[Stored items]
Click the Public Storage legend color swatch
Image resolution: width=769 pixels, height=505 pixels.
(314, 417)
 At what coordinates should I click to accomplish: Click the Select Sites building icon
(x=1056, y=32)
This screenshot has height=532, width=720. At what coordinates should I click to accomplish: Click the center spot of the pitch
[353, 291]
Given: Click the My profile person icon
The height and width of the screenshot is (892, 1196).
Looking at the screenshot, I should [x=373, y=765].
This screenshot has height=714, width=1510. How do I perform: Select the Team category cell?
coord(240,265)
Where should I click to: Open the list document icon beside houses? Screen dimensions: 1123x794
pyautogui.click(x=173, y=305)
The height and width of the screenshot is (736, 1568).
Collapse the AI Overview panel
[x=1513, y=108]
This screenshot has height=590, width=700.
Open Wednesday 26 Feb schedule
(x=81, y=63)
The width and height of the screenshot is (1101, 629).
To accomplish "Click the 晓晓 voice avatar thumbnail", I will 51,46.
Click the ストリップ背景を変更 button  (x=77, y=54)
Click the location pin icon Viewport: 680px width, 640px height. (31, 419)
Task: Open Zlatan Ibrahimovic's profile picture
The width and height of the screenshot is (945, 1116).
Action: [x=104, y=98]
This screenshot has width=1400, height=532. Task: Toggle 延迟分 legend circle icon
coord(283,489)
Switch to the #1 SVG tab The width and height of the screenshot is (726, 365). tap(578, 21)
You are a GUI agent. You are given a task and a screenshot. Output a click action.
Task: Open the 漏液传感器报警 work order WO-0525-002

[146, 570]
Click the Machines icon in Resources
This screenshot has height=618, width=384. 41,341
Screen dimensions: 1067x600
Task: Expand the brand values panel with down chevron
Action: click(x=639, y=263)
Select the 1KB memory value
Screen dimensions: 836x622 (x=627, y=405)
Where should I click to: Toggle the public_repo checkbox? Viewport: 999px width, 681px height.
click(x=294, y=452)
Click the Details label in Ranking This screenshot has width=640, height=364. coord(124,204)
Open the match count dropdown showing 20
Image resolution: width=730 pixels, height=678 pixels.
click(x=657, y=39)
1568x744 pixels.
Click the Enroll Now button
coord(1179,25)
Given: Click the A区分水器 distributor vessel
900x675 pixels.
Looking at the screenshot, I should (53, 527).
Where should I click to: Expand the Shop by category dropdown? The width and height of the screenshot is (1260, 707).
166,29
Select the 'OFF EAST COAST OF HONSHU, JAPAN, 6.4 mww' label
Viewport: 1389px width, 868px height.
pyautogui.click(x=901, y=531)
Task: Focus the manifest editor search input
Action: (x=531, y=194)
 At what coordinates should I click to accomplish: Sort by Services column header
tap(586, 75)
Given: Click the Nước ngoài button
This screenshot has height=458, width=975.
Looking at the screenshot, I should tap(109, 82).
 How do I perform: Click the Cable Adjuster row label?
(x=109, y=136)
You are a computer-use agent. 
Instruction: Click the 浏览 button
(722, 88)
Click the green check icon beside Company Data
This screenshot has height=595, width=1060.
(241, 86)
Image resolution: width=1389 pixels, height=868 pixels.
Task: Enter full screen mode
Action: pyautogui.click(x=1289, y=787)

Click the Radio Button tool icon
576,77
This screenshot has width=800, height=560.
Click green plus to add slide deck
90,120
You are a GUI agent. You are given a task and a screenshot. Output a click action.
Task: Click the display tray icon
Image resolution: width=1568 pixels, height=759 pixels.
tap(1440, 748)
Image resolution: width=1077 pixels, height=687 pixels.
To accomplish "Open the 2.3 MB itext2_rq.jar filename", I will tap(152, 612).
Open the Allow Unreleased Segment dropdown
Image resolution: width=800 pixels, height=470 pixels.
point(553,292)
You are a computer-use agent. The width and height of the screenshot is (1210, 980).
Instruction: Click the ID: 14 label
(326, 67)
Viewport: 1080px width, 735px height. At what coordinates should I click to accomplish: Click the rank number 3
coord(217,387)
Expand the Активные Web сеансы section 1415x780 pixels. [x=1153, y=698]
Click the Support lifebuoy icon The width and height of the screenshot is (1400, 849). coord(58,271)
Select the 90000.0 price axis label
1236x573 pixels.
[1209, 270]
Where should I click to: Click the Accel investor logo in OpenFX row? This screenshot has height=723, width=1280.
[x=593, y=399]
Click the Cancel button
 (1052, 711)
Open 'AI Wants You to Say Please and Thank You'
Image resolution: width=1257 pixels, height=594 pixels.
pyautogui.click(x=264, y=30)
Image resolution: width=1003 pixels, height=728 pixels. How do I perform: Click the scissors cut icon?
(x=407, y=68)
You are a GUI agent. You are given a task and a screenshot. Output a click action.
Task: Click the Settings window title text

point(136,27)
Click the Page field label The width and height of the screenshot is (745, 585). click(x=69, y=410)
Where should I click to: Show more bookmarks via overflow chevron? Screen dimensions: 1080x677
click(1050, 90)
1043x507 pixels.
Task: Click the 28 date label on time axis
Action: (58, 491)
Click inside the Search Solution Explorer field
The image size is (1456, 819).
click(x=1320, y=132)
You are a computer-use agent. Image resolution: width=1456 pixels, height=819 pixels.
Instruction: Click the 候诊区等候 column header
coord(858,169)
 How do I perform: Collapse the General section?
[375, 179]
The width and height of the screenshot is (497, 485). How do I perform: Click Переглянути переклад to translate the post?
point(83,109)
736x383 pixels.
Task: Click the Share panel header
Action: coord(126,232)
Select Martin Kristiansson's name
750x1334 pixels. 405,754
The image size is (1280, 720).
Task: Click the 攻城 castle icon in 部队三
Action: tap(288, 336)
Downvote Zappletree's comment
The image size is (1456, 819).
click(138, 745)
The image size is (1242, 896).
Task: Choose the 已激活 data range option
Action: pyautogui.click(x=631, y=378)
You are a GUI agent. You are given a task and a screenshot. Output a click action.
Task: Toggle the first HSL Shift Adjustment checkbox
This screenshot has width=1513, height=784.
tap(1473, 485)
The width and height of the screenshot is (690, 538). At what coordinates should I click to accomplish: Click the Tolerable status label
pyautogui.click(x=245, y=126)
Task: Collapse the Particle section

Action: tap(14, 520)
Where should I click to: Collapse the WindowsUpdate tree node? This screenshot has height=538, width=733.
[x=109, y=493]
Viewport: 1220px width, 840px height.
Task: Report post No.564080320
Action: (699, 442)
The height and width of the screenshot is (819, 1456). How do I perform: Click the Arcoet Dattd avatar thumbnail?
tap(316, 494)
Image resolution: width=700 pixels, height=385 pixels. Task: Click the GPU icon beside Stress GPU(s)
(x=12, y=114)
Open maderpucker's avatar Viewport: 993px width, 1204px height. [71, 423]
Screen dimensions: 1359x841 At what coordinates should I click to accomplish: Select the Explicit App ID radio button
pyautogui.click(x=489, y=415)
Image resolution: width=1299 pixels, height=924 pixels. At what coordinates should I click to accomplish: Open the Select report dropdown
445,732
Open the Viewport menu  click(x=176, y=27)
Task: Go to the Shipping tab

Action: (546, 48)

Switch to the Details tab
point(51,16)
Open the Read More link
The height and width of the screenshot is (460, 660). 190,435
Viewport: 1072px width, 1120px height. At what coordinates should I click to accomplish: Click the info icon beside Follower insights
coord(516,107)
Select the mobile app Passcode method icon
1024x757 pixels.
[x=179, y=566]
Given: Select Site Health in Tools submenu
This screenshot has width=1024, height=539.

__PROBLEM DETAILS__: Convert the items, starting with the line that contains "This screenshot has height=714, width=1510." and going on through the line that contains "Screen dimensions: 836x622 (x=627, y=405)", into a Markdown table with the columns Row and Line. Number each row, and omit blank lines.

__RESULT__:
| Row | Line |
|---|---|
| 1 | This screenshot has height=714, width=1510. How do I perform: Select the Team category cell? |
| 2 | coord(240,265) |
| 3 | Where should I click to: Open the list document icon beside houses? Screen dimensions: 1123x794 |
| 4 | pyautogui.click(x=173, y=305) |
| 5 | The height and width of the screenshot is (736, 1568). |
| 6 | Collapse the AI Overview panel |
| 7 | [x=1513, y=108] |
| 8 | This screenshot has height=590, width=700. |
| 9 | Open Wednesday 26 Feb schedule |
| 10 | (x=81, y=63) |
| 11 | The width and height of the screenshot is (1101, 629). |
| 12 | To accomplish "Click the 晓晓 voice avatar thumbnail", I will 51,46. |
| 13 | Click the ストリップ背景を変更 button  (x=77, y=54) |
| 14 | Click the location pin icon Viewport: 680px width, 640px height. (31, 419) |
| 15 | Task: Open Zlatan Ibrahimovic's profile picture |
| 16 | The width and height of the screenshot is (945, 1116). |
| 17 | Action: [x=104, y=98] |
| 18 | This screenshot has width=1400, height=532. Task: Toggle 延迟分 legend circle icon |
| 19 | coord(283,489) |
| 20 | Switch to the #1 SVG tab The width and height of the screenshot is (726, 365). tap(578, 21) |
| 21 | You are a GUI agent. You are given a task and a screenshot. Output a click action. |
| 22 | Task: Open the 漏液传感器报警 work order WO-0525-002 |
| 23 | [146, 570] |
| 24 | Click the Machines icon in Resources |
| 25 | This screenshot has height=618, width=384. 41,341 |
| 26 | Screen dimensions: 1067x600 |
| 27 | Task: Expand the brand values panel with down chevron |
| 28 | Action: click(x=639, y=263) |
| 29 | Select the 1KB memory value |
| 30 | Screen dimensions: 836x622 (x=627, y=405) |